Objetivo de la tarea
Continúa el relato de la mujer a la que su vecino y el guardia de seguridad parecen no reconocer, a partir de su última oración.

Texto de lectura
# # # # # # #

Cuando se levantó aquella mañana, todo parecía normal. La misma habitación, la misma pila de ropa desordenada, la cama revuelta… Se duchó y se vistió apresurada (una vez más, se había dormido y llegaba tarde), y salió corriendo, con la tostada en la boca y poniéndose la chaqueta, hacia el coche.
En el portal se cruzó con su vecino del 4º, el mismo con el que se encontraba a diario y que le deseaba un «buen día», así, en singular y acompañado de una sonrisa. Pero esa mañana el vecino pasó de largo sin decirle nada, dirigiéndole una mirada como si fuera la primera vez que la veía.
No le dio importancia. «Quizá no se encuentre bien», pensó y siguió su camino. Al llegar a la oficina, el guarda de seguridad le pidió su identificación. «¿Esto es nuevo? Es la primera vez que me la pides desde que trabajo aquí», respondió ella incrédula. Jamás había sido necesario mostrar ninguna cédula de identidad para acceder a su empresa y la reacción del guardia, con el que nunca se había cruzado una palabra más allá del «buenos días» o «hasta mañana», pero al que llevaba viendo en el mismo puesto desde hacía años, la dejó descolocada.

# # # # # # #

Datos proporcionados
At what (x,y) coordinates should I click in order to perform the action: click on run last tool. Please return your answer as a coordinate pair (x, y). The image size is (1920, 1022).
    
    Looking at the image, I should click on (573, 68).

# # # # # # #

Resultado del ejercicio
Buscó en el bolso, le mostró la tarjeta y accedió a la oficina. En el interior, las cosas tampoco mejoraron. Sus compañeros la miraban raro, como si no la conocieran. Miraba a uno y otro lado por el pasillo entre mesas de trabajo que llevaba hasta su despacho, pero nadie la saludaba con la confianza y el afecto con el que lo hacían otros días.
Pero cuando la secretaria del director salió a su encuentro mientras colgaba el abrigo en el perchero y encendía el ordenador, la misma persona con la que compartía confidencias al salir de trabajar cada tarde y a la que unía una camaradería especial desde el primer día de su llegada a la empresa hacía ya años, supo que aquel día iba a convertirse en una pesadilla de la que no sabría despertar: «Buenos días, la señorita Andrada, ¿no es cierto? Bienvenida al equipo. Acompáñeme, el director la está esperando para darle las primeras instrucciones».
Así de triste y quejumbroso se encuentra el dígrafo ll al sentirse ninguneado en su pronunciación. Porque, confesemos, somos legión quienes caemos en el yeísmo, o lo que es lo mismo, pronunciar de la misma manera la ll (¿soy yo la única que prefiere seguir considerándola una letra y no un dígrafo?) y la y. Aunque ambas son palatales sonoras, la diferencia está en que la ll es lateral, pues en la articulación del sonido correspondiente el aire sale al exterior por los laterales de la boca, al estar cerrado el paso el canal central; mientas que al pronunciar la ye (ya no se llama i griega), el aire sale al exterior por el centro de la cavidad bucal.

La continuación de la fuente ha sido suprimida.